## [REQUIRED WORK]
Wherever "agent" turns up in the entries, copy out the line that holds it.

[Opening SOURCE DATA section]

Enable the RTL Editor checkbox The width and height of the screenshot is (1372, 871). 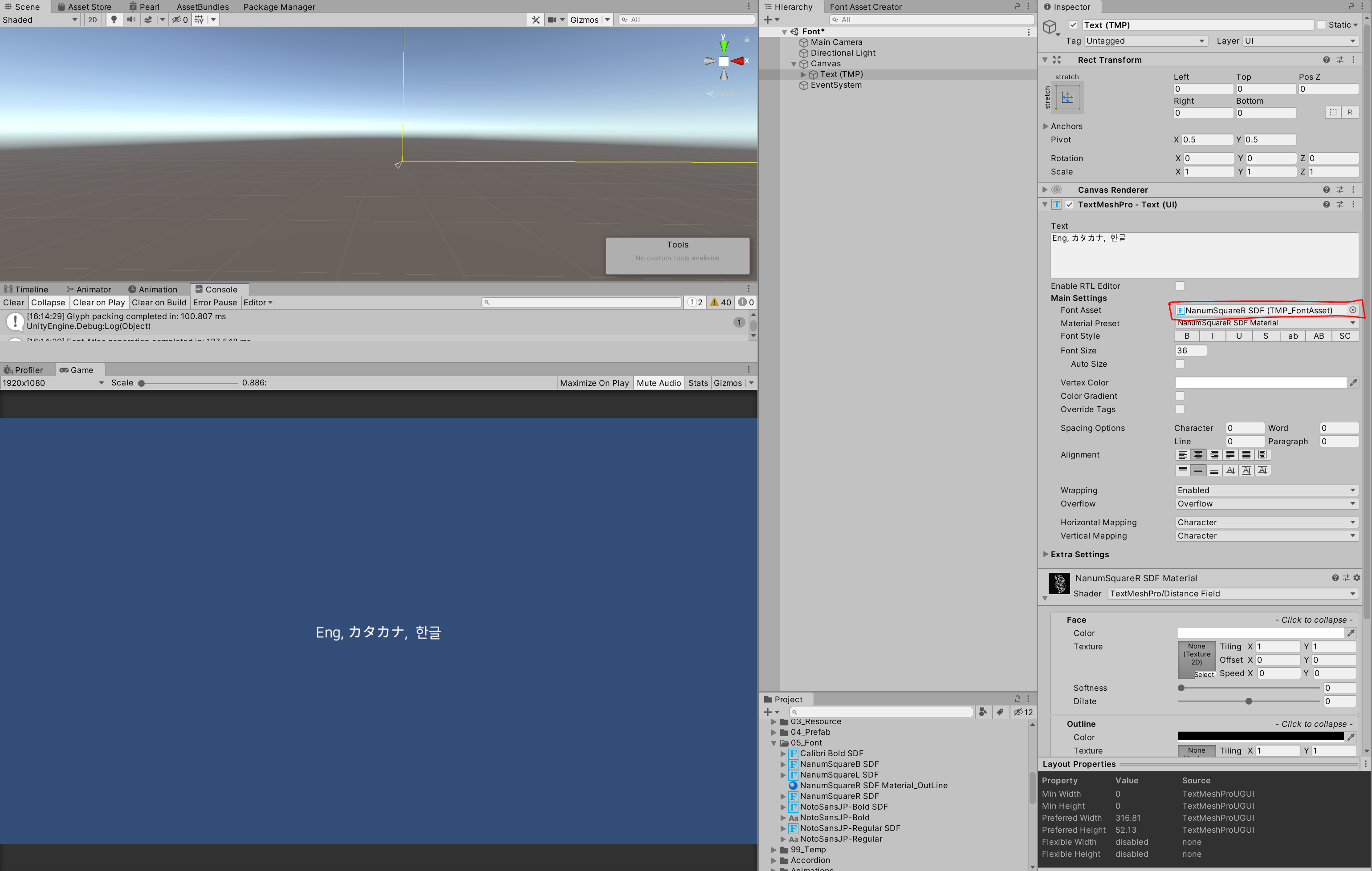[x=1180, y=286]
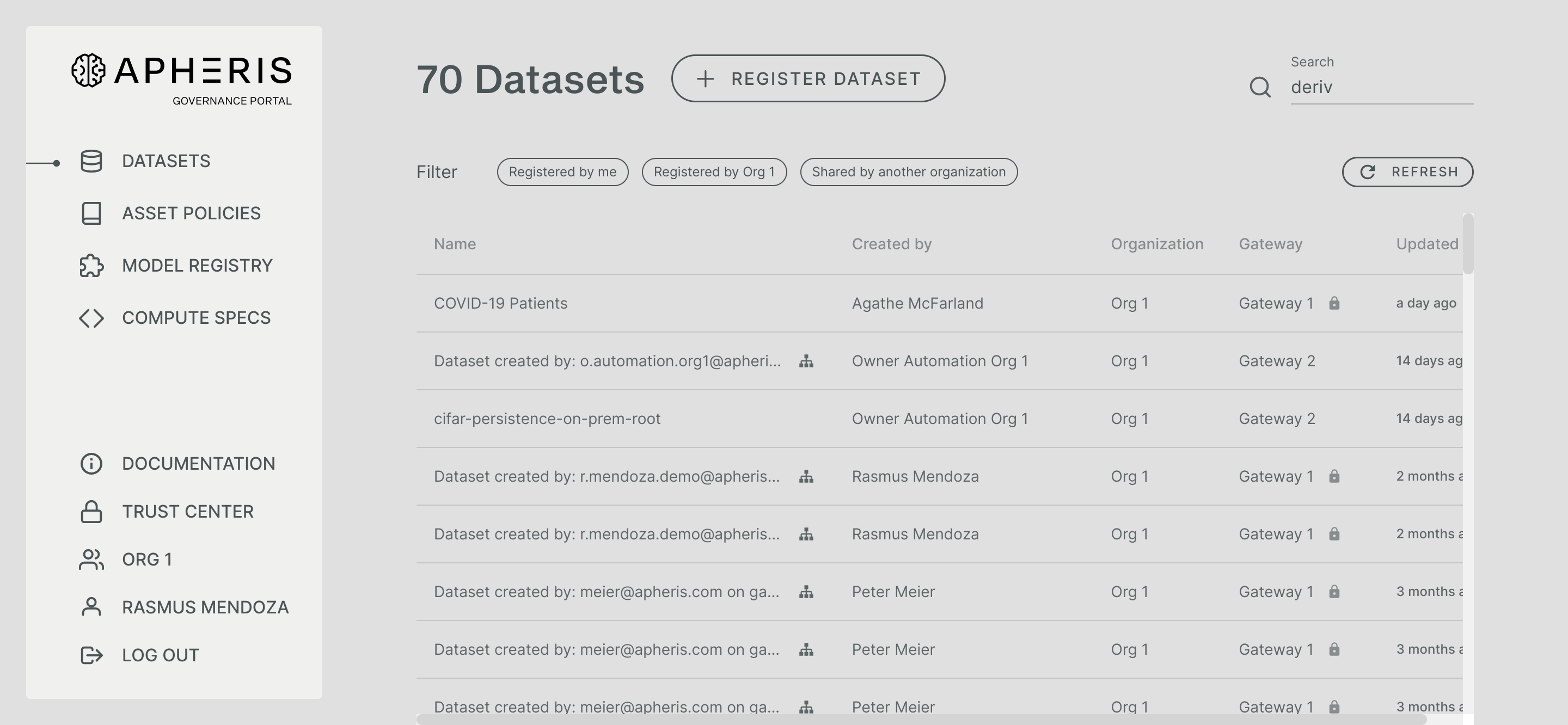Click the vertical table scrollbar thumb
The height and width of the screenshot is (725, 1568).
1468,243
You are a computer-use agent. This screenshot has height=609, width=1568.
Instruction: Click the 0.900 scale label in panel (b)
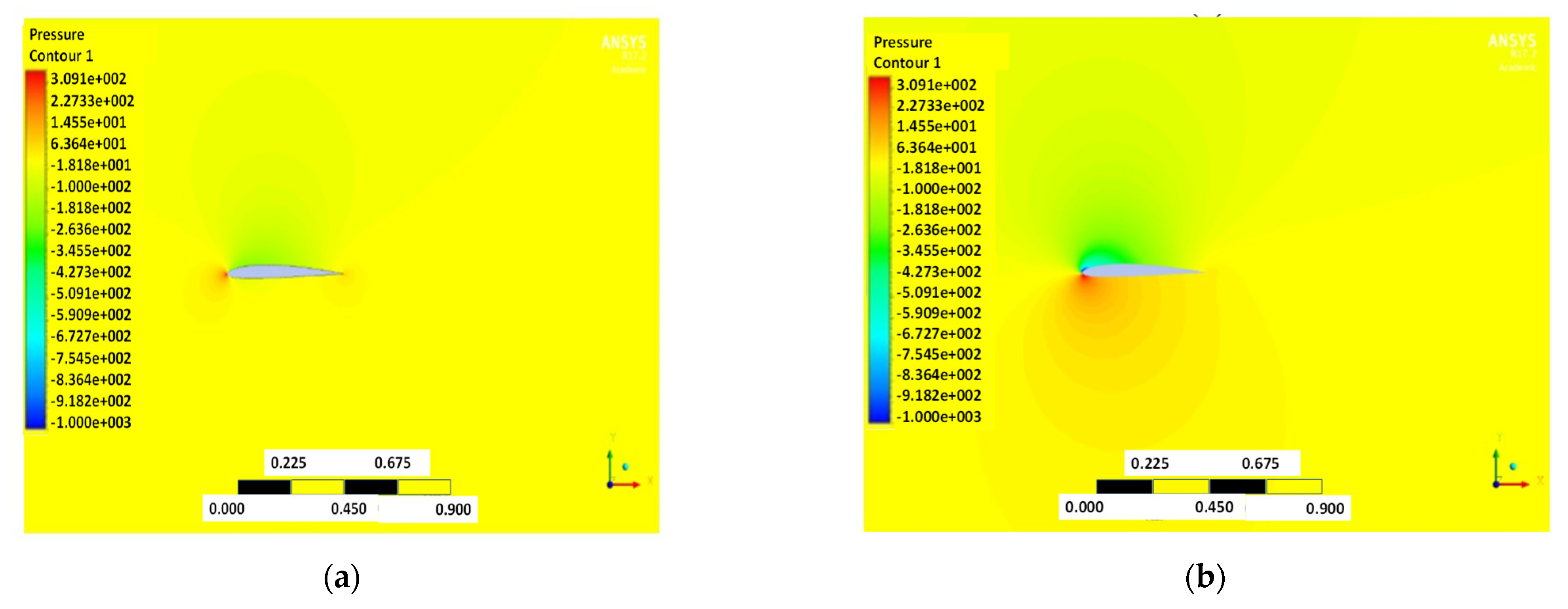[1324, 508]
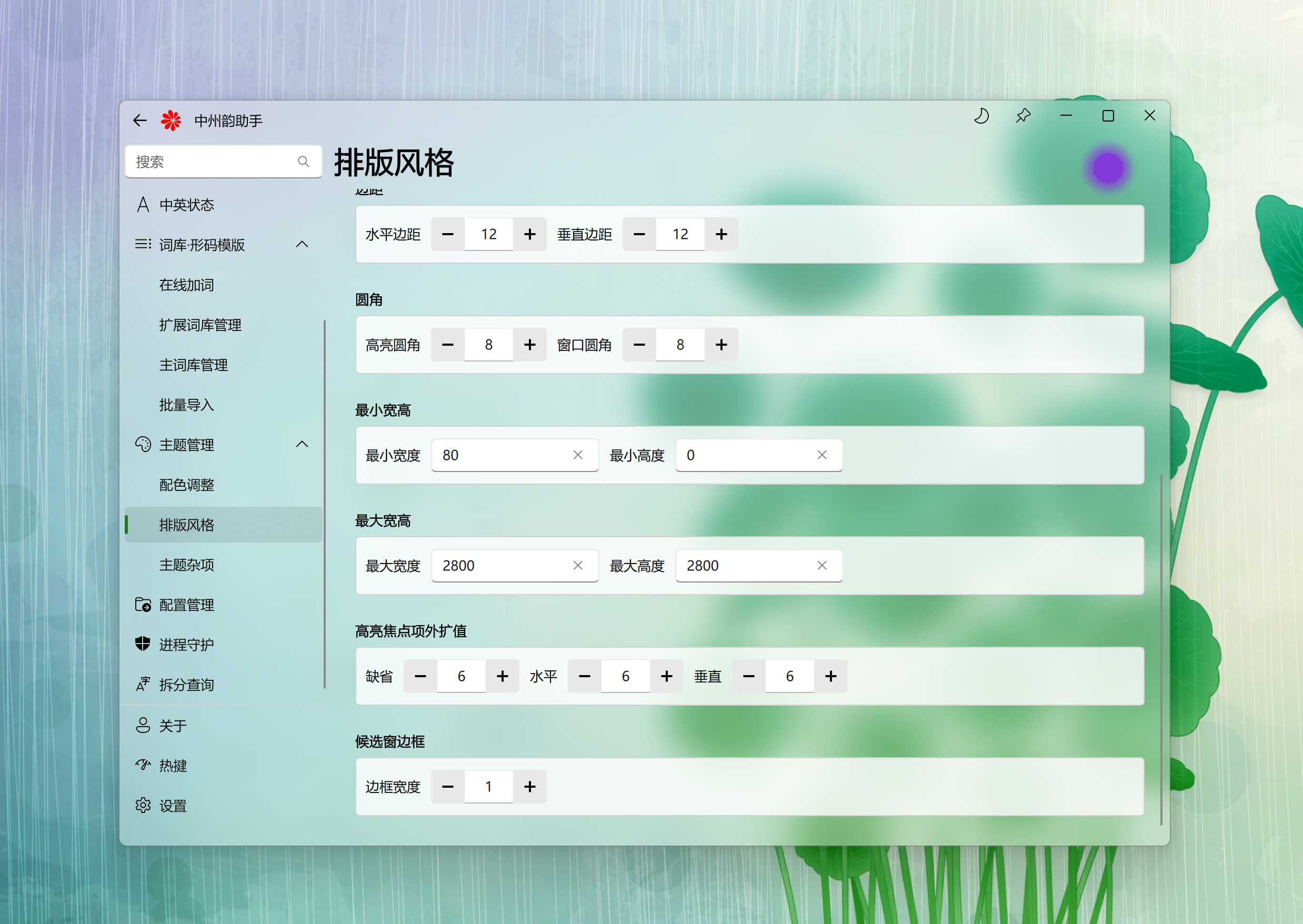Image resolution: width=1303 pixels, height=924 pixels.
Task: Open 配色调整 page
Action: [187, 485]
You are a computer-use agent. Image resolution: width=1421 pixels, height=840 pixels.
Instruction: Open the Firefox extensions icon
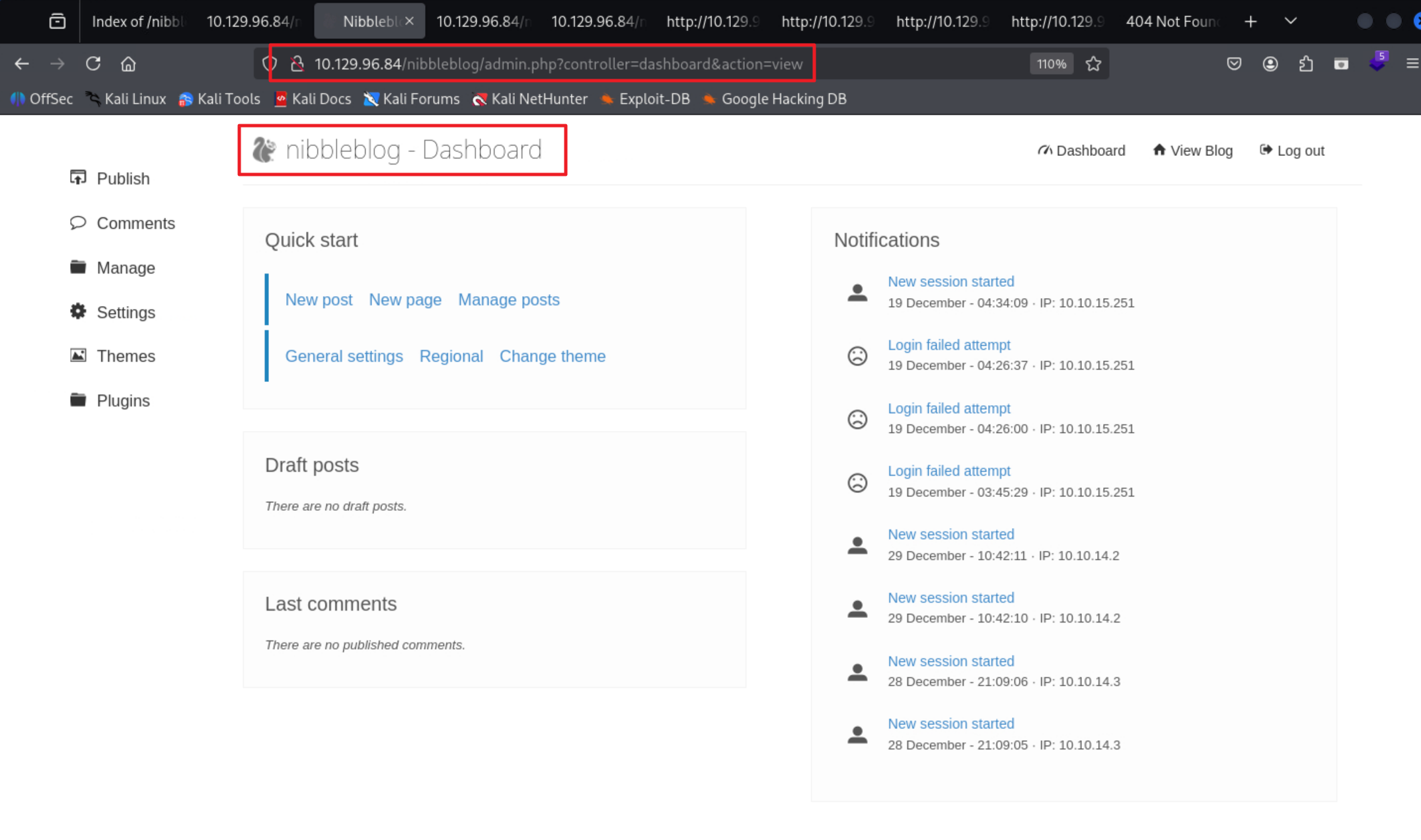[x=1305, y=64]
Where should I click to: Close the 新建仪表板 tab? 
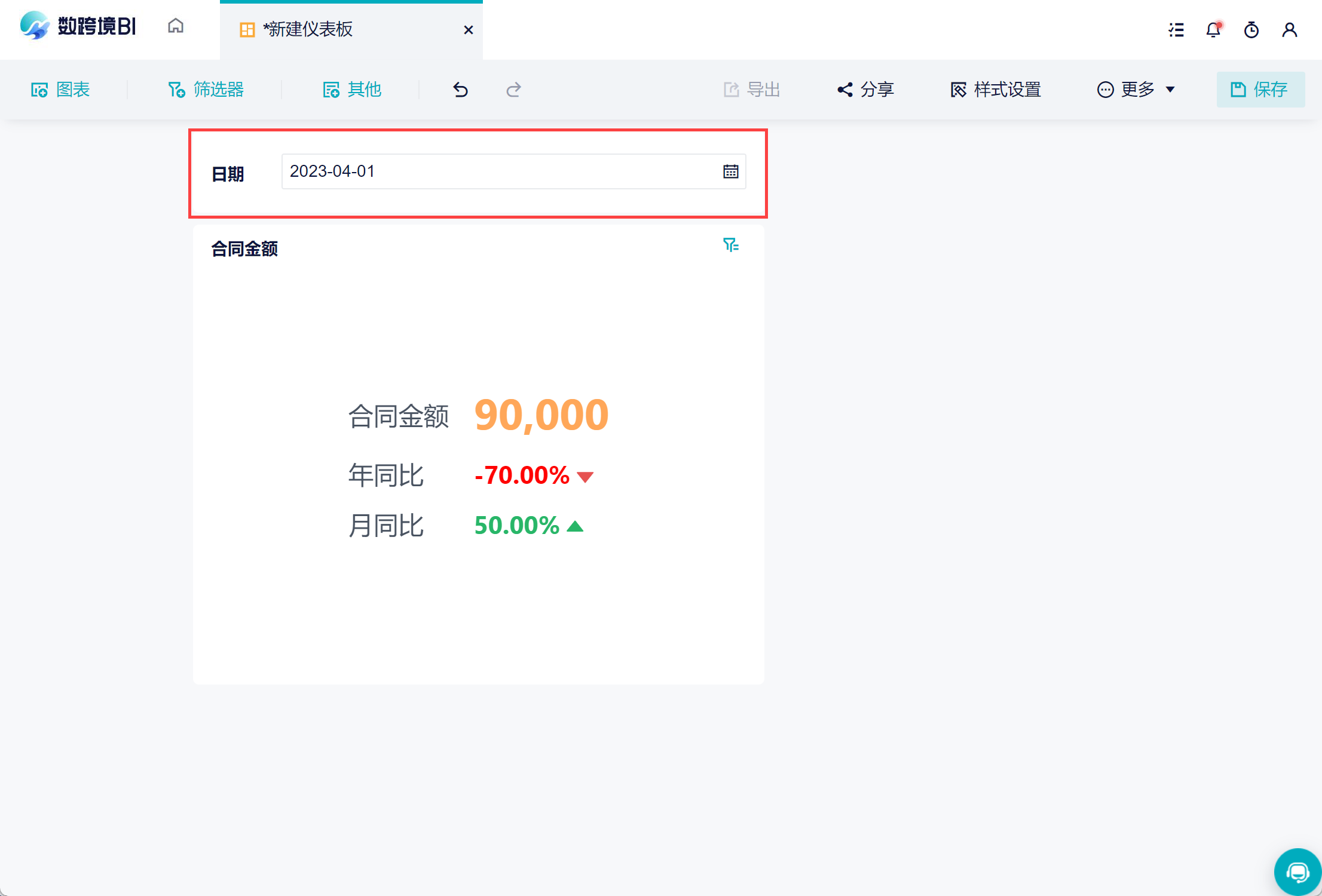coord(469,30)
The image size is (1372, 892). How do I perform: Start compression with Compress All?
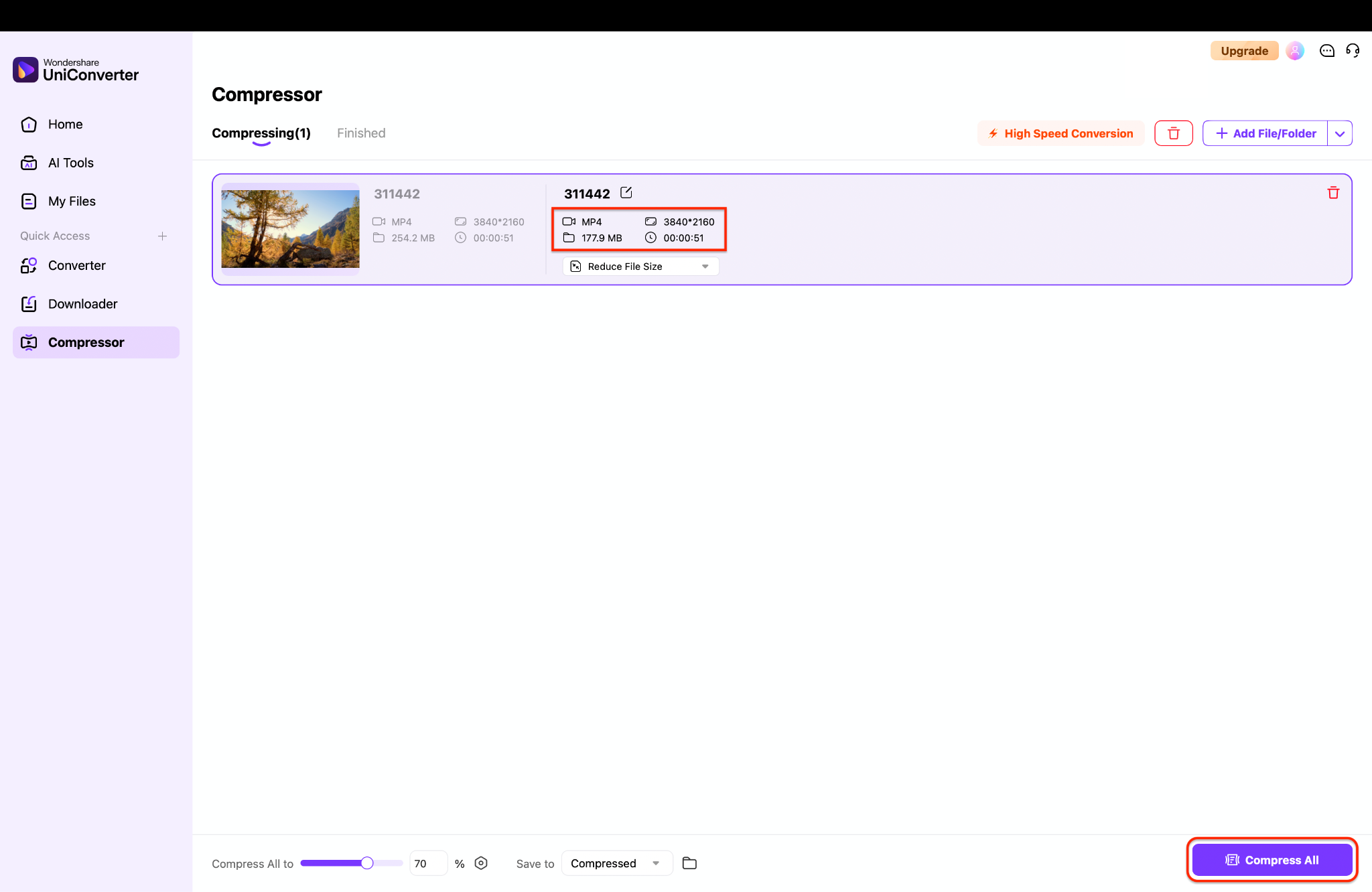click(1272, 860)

[Closing SOURCE DATA section]

## [TASK SOLUTION]
You are a computer-use agent. This screenshot has height=609, width=1568.
You are a computer-use agent. Image resolution: width=1421 pixels, height=840 pixels.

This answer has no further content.